M. starts the system amd logs in. After a while he locks his screen and walks away.
His wife W. wants to use the system, sees hat it is locked and uses the appropiate button on the lock window to get a second GUI screen with a KDM login. She logs in with her username. After a while she walks away levaing her session open.
Daughter D enters having an USB stick she wants to look on. She finds the open session of her mother and being a good girl, she uses the Change user button from the Kmenu and logs in on third logical graphical screen with her username. She connect the USB stick.
Now on behalf of which “active user” is this device mounted by the system?
Now on behalf of which “active user” is this device mounted by the system?
Can you define “active one” (with respect to the theory you mention)
Among all sessions on a given seat exactly one has property “Active”. And if user belongs to this session, drive is mounted on his/her behalf.

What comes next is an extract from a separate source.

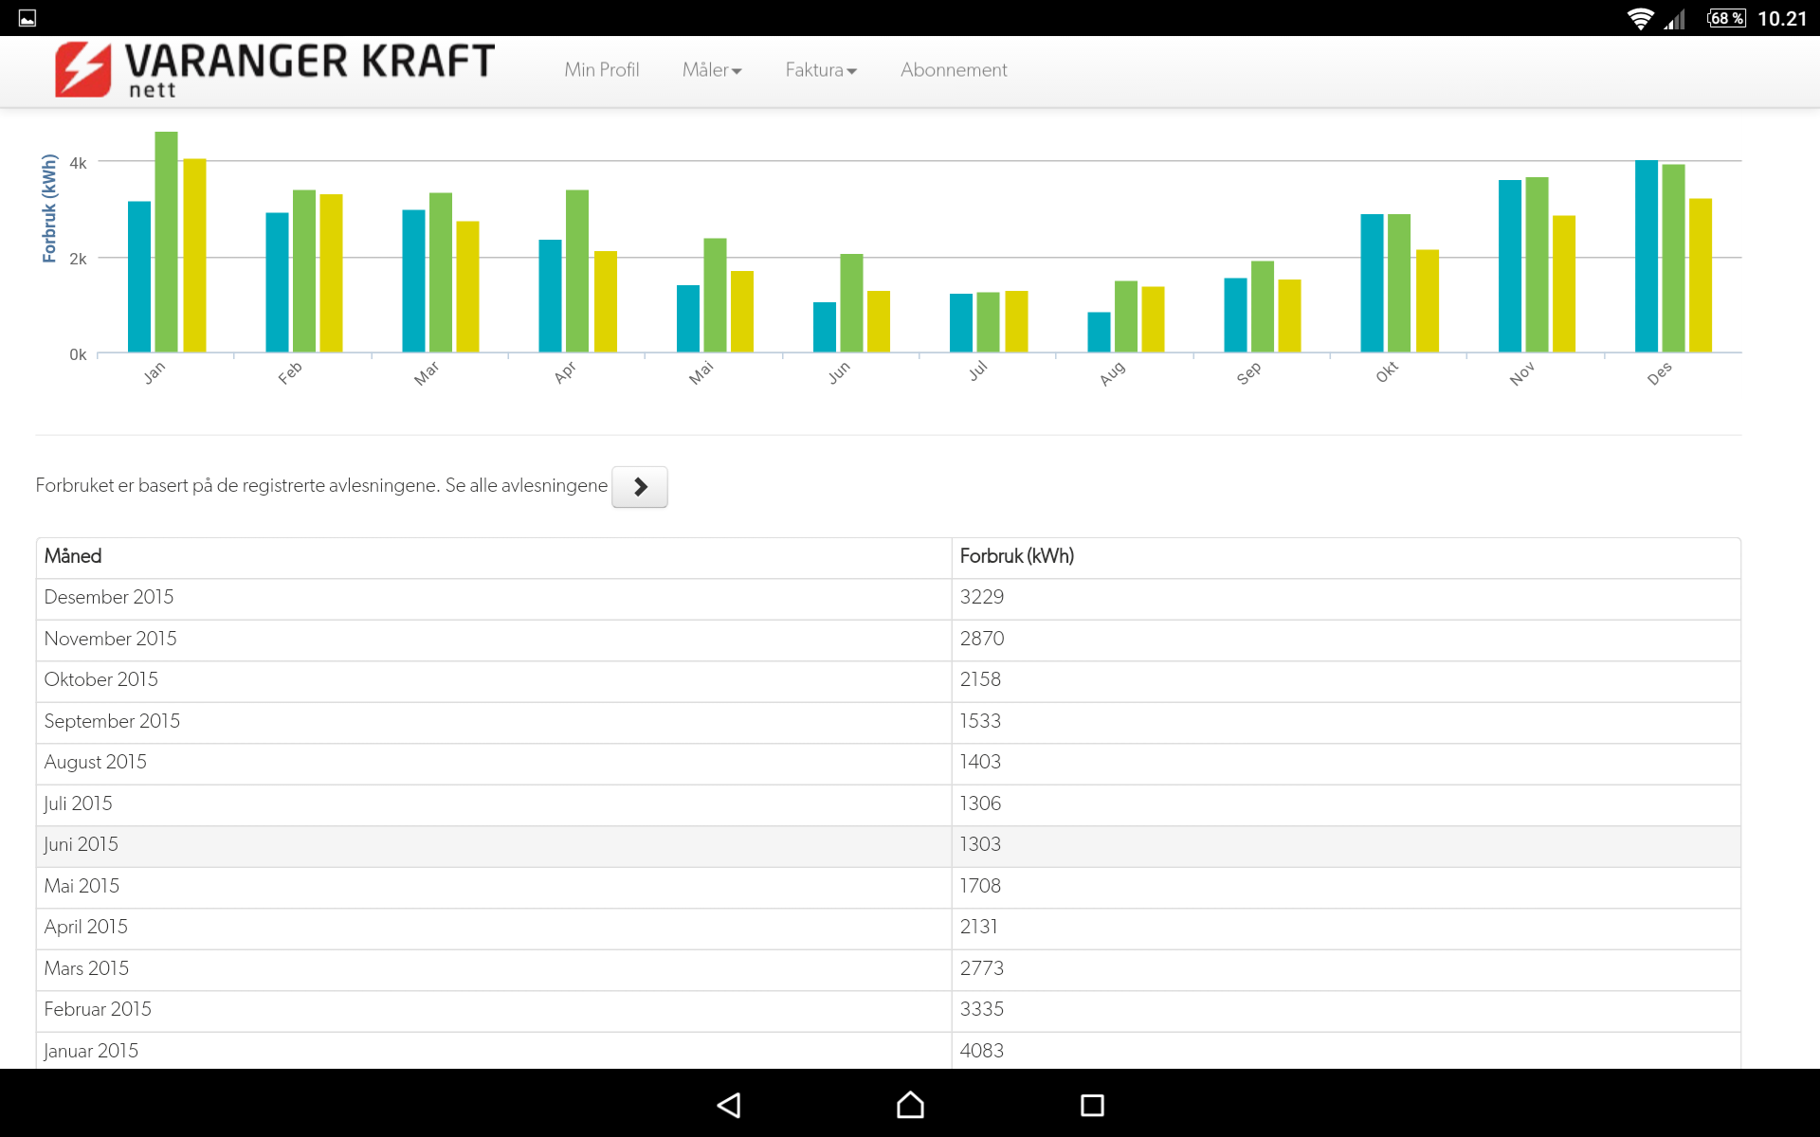The image size is (1820, 1137).
Task: Tap the Android home navigation icon
Action: 910,1105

How sessions manager defines active session is another matter. It is normally assumed that this is the session that currently has control over display/keyboard. On Linux console login session is normally associated with VT, so you switch session when you switch VT.
Is it clear if they are active or not?
Yes, it should be session that you currently see on your display.
And how can they manage that?
Ctrl-Alt-Fn
Change User in DE menu
systemd-loginctl activate (assuming enough privileges)
On 2012-11-23 15:56, hcvv wrote:
>
> robin_listas;2505961 Wrote:
> Can you define “active one” (with respect to the theory you mention)
>
> To illustrate this I will try to repeat a story that was posted and
> reposted here (although some time ago).
> M. starts the system amd logs in. After a while he locks his screen and
> walks away.
> His wife W. wants to use the system, sees hat it is locked and uses the
> appropiate button on the lock window to get a second GUI screen with a
> KDM login. She logs in with her username. After a while she walks away
> levaing her session open.
> Daughter D enters having an USB stick she wants to look on. She finds
> the open session of her mother and being a good girl, she uses the
> Change user button from the Kmenu and logs in on third logical graphical
> screen with her username. She connect the USB stick.
>
> Now on behalf of which “active user” is this device mounted by the
> system?
The daughter, that’s the only local active session
–
Cheers / Saludos,
Carlos E. R.
(from 11.4 x86_64 “Celadon” (Minas Tirith))
It would also mean that the situation I painted above (with M., W. and D.) is now a defined situation where D. wins (and that is logical and acceptable IMHO).
Be assured that it wasn’t the case when this situation was actual (in the days of HAL). D. could not access the stick. she did not even get a device notify pop-up (that was on another logical screen, probably M.'s).
I guess that remote logins also will never be owner of such an USB device.
Well, thinking over the whole thread, that is one thing I do not undersatnd: sometimes you see old functionality and sometimes new, all within the same system. I couldn’t reproduce it with 12.2, but now even you seem to have problems reproducing it. At the same time all the links we have above point to the fact that something is going on in this area.